#### EXERCISE
Which lines in the data below contain the string "options", with capitalization counting? Find each one and copy it out in full.

#### LISTED ENTRIES

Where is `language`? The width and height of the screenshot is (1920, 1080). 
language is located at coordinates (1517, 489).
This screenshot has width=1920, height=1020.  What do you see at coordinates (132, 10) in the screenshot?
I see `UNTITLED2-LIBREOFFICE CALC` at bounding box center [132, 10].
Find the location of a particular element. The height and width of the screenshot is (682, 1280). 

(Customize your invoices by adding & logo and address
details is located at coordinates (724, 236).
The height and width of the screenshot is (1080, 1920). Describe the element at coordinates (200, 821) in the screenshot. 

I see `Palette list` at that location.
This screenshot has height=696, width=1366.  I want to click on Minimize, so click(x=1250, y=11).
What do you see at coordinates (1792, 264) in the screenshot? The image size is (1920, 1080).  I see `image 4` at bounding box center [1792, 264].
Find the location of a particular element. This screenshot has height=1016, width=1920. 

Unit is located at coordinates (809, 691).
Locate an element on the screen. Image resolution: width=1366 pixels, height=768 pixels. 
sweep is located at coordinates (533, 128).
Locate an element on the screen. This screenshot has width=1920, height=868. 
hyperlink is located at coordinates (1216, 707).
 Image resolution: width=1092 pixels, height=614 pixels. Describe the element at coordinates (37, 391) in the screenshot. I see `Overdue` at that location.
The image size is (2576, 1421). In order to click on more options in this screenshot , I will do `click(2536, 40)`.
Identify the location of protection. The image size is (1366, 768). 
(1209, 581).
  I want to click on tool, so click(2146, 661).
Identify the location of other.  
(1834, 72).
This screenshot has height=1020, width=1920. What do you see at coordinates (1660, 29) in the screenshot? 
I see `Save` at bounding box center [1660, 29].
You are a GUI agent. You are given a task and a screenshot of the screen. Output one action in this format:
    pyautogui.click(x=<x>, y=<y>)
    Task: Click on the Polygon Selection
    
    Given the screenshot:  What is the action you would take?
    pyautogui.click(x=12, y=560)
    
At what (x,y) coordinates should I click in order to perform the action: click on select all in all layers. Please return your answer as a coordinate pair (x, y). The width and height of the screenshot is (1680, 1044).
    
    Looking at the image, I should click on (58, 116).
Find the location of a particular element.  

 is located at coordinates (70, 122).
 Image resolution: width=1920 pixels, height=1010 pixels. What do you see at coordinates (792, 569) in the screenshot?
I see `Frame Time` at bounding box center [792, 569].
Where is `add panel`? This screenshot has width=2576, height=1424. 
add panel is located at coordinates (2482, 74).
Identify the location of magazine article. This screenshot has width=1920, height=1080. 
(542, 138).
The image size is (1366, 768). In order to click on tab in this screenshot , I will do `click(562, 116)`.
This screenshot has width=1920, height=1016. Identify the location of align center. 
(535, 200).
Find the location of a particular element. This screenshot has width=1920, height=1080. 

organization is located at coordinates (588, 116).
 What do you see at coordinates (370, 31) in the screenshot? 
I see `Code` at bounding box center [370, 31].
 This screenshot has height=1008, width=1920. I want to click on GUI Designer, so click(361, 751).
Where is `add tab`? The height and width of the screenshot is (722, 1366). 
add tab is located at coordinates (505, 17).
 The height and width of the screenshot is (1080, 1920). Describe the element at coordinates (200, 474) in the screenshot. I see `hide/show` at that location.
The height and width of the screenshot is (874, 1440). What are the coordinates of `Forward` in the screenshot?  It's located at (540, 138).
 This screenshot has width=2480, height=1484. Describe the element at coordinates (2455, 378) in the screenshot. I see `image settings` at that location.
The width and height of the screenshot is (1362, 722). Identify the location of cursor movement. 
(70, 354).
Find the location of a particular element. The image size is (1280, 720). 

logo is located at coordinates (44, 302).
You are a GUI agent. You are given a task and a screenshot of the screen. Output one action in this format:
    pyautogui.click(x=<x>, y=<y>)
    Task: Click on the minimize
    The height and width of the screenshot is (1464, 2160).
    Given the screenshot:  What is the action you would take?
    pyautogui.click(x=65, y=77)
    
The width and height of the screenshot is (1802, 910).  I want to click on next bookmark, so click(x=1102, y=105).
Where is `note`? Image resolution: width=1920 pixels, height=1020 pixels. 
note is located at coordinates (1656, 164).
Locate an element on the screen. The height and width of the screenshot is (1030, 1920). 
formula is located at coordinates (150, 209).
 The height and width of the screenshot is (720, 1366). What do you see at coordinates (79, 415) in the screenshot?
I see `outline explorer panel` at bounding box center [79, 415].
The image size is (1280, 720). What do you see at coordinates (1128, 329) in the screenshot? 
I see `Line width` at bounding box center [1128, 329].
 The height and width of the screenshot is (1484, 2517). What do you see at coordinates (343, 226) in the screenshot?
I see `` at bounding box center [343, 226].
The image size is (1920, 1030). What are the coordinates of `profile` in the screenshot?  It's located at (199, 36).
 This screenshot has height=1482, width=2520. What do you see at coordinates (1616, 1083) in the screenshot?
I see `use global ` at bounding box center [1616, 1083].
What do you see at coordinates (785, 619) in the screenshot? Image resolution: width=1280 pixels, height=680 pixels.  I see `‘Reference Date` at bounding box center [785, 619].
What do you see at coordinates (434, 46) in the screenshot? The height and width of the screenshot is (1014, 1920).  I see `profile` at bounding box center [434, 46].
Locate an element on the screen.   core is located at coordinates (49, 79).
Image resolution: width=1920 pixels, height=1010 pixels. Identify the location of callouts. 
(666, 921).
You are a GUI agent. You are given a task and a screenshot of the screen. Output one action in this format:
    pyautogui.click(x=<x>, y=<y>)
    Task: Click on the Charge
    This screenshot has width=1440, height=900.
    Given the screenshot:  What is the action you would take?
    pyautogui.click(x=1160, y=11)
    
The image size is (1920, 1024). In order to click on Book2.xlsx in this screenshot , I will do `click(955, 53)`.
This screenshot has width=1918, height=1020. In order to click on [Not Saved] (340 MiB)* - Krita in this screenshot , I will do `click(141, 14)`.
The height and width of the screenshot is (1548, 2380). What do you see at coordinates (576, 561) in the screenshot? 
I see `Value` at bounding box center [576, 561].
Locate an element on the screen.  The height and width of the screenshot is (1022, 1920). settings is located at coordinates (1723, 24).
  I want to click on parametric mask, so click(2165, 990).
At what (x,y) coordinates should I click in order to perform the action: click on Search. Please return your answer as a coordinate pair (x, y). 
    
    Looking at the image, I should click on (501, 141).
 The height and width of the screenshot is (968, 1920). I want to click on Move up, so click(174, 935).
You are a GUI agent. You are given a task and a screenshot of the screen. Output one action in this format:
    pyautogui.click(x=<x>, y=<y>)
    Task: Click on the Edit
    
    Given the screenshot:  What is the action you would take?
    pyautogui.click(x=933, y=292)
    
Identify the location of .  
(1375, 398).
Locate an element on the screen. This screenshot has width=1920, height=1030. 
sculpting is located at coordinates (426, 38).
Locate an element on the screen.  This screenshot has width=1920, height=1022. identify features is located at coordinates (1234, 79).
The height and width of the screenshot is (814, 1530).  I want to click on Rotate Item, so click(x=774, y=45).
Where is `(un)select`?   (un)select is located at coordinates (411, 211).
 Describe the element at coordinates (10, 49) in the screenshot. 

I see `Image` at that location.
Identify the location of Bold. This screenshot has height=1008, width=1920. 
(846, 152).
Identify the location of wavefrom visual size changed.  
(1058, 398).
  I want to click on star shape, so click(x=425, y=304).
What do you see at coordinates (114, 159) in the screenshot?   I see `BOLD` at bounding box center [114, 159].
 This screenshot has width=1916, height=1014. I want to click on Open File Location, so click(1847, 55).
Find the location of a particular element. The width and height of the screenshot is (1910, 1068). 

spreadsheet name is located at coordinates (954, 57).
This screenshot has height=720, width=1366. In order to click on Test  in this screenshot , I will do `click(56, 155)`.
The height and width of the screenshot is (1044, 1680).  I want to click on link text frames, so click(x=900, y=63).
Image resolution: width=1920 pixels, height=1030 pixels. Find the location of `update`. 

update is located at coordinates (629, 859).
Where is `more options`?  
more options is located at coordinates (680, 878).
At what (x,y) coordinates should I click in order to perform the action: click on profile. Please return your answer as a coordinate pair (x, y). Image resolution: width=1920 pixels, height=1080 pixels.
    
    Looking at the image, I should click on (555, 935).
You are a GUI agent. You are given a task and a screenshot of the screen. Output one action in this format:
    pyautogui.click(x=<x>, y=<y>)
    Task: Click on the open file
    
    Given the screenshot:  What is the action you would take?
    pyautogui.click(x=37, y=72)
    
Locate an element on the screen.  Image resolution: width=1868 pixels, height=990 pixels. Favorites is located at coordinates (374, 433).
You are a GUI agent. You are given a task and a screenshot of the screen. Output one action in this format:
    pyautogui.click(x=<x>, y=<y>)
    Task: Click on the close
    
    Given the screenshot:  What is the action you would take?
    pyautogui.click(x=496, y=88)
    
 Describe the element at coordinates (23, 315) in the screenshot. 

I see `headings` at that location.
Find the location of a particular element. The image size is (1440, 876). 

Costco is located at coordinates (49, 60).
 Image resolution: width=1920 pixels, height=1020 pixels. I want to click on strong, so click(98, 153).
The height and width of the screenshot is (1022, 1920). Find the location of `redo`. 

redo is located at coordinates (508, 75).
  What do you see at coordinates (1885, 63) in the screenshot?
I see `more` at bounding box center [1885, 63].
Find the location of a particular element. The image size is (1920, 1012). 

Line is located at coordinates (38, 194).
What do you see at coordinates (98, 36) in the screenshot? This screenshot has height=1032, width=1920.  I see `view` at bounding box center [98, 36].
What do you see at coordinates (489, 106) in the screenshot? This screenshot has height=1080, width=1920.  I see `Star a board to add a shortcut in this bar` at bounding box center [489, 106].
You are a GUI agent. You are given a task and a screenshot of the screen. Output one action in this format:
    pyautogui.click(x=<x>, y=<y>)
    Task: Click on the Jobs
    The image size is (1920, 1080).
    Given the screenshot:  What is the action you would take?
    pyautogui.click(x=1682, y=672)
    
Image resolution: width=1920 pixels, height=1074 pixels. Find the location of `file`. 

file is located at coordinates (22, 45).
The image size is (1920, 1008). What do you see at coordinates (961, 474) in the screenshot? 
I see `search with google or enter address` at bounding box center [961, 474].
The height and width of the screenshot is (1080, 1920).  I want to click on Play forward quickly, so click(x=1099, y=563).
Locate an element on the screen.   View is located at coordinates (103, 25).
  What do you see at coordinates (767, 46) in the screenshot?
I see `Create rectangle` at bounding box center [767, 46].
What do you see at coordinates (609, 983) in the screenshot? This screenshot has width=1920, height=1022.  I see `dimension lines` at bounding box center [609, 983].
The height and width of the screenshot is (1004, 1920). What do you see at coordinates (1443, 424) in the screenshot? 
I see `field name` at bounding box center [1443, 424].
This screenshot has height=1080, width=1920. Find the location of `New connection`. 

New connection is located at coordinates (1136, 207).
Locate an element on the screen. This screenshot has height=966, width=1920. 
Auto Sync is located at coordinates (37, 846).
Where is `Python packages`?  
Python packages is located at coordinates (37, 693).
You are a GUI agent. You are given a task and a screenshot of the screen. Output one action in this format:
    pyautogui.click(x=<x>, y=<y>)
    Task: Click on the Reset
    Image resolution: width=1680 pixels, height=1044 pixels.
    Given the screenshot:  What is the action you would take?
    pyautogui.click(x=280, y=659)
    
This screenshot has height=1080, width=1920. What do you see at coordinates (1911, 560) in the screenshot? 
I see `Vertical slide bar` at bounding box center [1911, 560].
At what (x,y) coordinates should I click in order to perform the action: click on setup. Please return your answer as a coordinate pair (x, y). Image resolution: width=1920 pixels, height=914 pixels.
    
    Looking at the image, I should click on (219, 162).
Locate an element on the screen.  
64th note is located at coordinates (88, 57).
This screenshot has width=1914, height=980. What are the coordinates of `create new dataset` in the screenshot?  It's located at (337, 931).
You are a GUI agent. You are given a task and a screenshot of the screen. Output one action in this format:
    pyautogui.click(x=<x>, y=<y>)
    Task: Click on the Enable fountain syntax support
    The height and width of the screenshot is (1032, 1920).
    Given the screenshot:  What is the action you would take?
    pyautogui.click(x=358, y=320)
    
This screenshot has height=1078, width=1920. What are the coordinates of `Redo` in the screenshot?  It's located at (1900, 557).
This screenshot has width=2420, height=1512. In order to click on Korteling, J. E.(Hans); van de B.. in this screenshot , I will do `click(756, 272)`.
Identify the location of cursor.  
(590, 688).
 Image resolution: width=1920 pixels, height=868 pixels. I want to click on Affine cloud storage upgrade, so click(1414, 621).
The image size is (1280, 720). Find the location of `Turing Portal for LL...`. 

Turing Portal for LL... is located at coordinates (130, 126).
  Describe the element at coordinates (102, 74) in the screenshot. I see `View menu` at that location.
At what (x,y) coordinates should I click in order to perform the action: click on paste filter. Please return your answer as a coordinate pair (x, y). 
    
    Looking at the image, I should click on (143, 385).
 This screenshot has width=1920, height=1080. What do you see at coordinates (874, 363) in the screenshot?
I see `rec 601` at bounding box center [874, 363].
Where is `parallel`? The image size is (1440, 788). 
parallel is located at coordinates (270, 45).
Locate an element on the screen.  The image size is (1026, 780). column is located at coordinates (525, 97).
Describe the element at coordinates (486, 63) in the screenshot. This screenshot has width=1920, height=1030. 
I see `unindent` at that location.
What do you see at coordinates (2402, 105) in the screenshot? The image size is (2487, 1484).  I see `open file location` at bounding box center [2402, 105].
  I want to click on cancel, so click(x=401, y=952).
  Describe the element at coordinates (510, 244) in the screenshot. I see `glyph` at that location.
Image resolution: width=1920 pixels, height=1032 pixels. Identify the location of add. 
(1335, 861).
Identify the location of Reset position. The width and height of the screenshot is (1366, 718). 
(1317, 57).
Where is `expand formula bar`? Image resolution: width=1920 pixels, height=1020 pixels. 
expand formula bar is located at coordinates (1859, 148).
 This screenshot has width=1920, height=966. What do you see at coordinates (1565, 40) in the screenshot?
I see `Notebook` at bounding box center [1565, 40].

#### ANSWER TO THE PROBLEM
The image size is (2576, 1421). In order to click on more options in this screenshot , I will do `click(2536, 40)`.
Where is `more options`?  
more options is located at coordinates (680, 878).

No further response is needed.